We show the segmentation effect of adding different modules to the model in Fig. 8. It can be seen that the segmentation using only the basic CNN network is very poor, with more false segmentations. Adding the P-ViT module can improve the segmentation ability of the model, and most of the regions of the target to be segmented can be recognized and segmented, but it also produces the problem of mis-segmentation and omission. After adding the BETM module, the model’s fine segmentation ability can be improved, and the boundaries of the target to be segmented can be accurately recognized, and the segmentation performance of the target’s interior is also greatly improved, but a small number of small “voids” will also be generated. With the addition of the BITM module, the small “voids” inside the target to be segmented are given correct segmentation labels. In summary, each of the modules proposed in our model contributes to the correct segmentation of the network model.

Figure 8
figure 8

Visual comparison of BGDNet variants on BTD. (A) CNNs, (B) CNNs+P-ViT, (C) CNNs+P-ViT+BETM, (D) CNNs+P-ViT+BETM+BITM.

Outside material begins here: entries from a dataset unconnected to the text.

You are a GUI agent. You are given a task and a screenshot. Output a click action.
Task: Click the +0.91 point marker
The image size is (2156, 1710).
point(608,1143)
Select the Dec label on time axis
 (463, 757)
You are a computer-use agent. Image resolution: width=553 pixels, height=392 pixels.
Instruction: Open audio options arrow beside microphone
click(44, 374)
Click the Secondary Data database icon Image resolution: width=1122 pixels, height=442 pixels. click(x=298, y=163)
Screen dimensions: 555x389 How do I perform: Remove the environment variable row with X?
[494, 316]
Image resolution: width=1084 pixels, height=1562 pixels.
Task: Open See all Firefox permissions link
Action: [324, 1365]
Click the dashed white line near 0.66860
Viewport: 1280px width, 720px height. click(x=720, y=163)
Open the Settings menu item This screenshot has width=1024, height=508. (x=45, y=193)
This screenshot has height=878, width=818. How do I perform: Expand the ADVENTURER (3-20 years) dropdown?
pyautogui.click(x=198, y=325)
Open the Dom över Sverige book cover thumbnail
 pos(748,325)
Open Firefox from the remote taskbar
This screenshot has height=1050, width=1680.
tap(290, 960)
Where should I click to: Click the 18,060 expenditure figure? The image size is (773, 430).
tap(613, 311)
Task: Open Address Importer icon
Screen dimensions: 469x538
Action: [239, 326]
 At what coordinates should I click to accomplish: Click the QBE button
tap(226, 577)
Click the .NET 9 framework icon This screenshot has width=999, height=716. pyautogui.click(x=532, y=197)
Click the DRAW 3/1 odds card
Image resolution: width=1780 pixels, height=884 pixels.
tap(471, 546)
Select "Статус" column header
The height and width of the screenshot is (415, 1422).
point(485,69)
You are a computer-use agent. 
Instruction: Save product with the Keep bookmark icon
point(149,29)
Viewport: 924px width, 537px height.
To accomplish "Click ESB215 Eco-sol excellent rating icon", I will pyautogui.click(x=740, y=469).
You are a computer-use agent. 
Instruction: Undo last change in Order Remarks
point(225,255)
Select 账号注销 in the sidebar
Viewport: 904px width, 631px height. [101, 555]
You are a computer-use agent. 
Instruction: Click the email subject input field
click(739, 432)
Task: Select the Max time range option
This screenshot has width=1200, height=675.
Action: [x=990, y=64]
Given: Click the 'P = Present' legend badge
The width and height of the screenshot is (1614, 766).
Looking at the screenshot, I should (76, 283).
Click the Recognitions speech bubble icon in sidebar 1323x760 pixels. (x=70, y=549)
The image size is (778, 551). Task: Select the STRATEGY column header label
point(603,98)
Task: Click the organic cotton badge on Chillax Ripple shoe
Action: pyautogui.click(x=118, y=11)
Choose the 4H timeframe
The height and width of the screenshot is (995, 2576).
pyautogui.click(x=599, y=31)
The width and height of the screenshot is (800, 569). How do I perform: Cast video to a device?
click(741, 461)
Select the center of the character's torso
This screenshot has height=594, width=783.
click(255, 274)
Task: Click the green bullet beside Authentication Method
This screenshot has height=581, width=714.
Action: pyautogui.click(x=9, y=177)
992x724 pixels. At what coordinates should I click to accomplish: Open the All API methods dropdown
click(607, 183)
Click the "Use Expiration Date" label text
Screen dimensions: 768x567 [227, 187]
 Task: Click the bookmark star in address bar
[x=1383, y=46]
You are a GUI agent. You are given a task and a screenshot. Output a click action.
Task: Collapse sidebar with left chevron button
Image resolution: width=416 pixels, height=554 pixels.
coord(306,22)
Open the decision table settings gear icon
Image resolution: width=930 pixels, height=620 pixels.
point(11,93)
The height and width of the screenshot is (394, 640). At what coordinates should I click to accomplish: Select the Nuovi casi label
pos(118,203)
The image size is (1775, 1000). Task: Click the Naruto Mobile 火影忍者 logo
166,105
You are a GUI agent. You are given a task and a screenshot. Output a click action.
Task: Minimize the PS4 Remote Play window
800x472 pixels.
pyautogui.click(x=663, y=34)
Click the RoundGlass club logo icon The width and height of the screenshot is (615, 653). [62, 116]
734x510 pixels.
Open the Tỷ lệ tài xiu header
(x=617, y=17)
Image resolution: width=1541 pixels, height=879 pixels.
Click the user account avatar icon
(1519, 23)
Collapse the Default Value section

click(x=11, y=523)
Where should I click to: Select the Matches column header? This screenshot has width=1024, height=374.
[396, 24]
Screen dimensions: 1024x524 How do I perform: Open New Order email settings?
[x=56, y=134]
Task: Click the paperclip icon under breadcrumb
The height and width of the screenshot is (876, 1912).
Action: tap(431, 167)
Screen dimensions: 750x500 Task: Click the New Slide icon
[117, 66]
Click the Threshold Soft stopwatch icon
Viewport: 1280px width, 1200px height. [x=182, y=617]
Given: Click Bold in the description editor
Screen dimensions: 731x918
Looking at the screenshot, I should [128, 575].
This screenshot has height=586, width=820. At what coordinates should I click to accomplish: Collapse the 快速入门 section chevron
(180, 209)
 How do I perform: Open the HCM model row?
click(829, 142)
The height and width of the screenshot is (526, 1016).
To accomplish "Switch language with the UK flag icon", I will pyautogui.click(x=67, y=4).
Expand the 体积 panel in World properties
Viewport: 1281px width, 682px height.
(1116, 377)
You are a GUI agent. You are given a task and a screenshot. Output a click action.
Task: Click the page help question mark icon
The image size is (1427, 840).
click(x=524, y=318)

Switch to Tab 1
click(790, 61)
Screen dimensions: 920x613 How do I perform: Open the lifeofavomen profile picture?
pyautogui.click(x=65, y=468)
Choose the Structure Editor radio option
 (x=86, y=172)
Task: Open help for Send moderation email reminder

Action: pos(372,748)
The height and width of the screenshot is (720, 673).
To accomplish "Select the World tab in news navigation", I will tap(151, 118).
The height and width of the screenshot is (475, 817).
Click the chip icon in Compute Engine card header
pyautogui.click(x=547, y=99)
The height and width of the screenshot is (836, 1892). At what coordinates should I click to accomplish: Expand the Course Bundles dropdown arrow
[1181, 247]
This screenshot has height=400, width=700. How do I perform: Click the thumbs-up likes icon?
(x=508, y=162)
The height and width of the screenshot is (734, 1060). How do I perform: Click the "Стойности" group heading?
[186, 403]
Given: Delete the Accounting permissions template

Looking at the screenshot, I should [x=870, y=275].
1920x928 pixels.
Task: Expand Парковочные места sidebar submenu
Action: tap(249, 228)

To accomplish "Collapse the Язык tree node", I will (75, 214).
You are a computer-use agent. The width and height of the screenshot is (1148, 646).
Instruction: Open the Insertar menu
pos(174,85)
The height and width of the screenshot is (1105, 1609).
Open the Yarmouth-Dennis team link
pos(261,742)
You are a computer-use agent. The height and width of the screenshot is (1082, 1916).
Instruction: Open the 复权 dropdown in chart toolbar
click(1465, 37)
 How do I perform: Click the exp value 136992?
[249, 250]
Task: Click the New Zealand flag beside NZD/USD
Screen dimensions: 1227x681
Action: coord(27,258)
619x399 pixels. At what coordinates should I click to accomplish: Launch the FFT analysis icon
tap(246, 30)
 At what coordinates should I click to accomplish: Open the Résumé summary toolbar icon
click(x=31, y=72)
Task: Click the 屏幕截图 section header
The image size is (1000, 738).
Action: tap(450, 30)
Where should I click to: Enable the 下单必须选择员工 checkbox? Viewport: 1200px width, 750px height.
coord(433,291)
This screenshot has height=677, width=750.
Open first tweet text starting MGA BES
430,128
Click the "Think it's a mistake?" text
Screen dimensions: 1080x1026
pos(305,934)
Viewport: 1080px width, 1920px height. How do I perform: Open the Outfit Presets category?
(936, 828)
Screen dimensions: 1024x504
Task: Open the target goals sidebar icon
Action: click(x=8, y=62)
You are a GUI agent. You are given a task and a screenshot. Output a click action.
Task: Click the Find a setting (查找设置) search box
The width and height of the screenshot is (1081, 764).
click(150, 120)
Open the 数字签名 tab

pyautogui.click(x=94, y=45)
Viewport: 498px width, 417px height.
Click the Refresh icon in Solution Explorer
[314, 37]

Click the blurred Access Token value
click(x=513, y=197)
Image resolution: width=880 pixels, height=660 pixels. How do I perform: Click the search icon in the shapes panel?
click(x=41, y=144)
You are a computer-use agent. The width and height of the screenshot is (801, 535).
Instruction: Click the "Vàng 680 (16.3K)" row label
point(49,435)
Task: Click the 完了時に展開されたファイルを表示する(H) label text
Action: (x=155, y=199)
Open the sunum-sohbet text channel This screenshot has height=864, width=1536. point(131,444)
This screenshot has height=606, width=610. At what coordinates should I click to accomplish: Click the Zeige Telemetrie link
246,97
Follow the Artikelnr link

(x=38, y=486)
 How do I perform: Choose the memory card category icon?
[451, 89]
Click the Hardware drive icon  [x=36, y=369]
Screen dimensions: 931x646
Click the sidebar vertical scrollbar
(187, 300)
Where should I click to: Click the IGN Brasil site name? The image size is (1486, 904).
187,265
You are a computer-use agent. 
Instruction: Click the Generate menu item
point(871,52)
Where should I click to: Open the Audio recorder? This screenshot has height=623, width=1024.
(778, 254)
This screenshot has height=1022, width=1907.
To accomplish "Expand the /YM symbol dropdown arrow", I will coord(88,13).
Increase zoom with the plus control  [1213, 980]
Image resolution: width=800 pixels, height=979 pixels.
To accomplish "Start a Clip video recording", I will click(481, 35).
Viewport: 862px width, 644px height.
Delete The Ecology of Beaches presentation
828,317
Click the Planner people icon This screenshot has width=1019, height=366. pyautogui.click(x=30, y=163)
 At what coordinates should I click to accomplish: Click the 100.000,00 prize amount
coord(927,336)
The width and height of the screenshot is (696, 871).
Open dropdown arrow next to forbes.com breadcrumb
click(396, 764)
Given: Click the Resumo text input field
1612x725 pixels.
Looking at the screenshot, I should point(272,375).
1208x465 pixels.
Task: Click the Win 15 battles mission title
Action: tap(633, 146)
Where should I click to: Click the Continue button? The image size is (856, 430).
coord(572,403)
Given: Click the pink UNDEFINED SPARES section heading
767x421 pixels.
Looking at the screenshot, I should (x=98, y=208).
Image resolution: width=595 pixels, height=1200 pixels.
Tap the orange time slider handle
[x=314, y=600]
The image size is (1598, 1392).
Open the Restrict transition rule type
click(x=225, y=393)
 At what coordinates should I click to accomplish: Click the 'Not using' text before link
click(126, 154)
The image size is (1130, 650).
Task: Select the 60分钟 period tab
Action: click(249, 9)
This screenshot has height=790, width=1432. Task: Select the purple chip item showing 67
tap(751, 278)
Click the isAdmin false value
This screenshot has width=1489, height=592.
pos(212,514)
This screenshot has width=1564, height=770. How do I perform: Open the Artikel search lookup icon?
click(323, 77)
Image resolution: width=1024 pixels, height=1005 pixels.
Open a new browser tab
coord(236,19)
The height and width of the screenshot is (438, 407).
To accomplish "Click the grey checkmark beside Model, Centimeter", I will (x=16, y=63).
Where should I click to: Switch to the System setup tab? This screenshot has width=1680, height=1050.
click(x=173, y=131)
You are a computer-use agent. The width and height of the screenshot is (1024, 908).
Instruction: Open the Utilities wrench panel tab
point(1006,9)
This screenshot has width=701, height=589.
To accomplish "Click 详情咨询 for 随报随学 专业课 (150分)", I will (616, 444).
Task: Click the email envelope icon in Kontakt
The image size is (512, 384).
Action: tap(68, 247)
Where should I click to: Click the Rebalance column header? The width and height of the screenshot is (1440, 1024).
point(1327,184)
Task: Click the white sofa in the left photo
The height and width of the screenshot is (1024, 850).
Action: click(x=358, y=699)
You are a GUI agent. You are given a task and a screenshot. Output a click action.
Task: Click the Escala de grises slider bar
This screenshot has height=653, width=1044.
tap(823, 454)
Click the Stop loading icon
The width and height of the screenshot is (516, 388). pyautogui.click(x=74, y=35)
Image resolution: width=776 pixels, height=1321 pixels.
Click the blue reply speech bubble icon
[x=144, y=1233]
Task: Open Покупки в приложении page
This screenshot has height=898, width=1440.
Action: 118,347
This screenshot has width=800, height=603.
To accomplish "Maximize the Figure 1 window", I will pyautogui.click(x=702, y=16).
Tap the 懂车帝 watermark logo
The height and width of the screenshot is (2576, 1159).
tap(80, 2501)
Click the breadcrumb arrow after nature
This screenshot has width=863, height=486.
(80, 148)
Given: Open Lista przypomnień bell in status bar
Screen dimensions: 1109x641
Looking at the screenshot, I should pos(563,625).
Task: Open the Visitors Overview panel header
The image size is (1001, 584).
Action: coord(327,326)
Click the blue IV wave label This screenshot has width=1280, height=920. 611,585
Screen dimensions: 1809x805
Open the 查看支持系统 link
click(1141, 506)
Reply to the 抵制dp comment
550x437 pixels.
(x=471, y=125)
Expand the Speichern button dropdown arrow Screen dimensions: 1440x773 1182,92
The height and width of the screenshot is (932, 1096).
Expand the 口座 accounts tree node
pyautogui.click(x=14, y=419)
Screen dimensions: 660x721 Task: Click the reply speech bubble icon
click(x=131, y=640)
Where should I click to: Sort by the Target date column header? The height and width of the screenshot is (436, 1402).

Table 3 Ablation study results on BTD.

Conclusion

In order to improve the segmentation performance of bladder tumors and better preserve the target boundary, this paper proposes a medical image segmentation network, BGDNet, with boundary guidance. We combine the local features extracted by CNNs and the long-range dependencies between different layers inscribed by Parallel ViT (P-ViT), which can capture the tumor features more effectively. We designed the Boundary Extracted Module (BETM) to extract boundary features and utilize the boundary features to guide the decoding process. The BETM performs implicit and explicit boundary extraction on the two inputs respectively, and then fuses them. These two boundary extraction branches can enhance each other for better extraction of boundary features. We utilize the Boundary Integrated Module (BITM) for decoding.BITM is a foreground-background dual-channel fusion module that decodes the foreground and background separately, which helps to facilitate the representation of features in the foreground and background and improves the accuracy of the model segmentation labels. The boundary and localization of the target to be segmented can be improved by using boundary features. Experiments show that our model outperforms state-of-the-art methods on the cystoscopic bladder tumor dataset. Also, to validate the model’s transferability, we tested it on three widely used datasets, and the results show that our model outperforms state-of-the-art methods in all cases.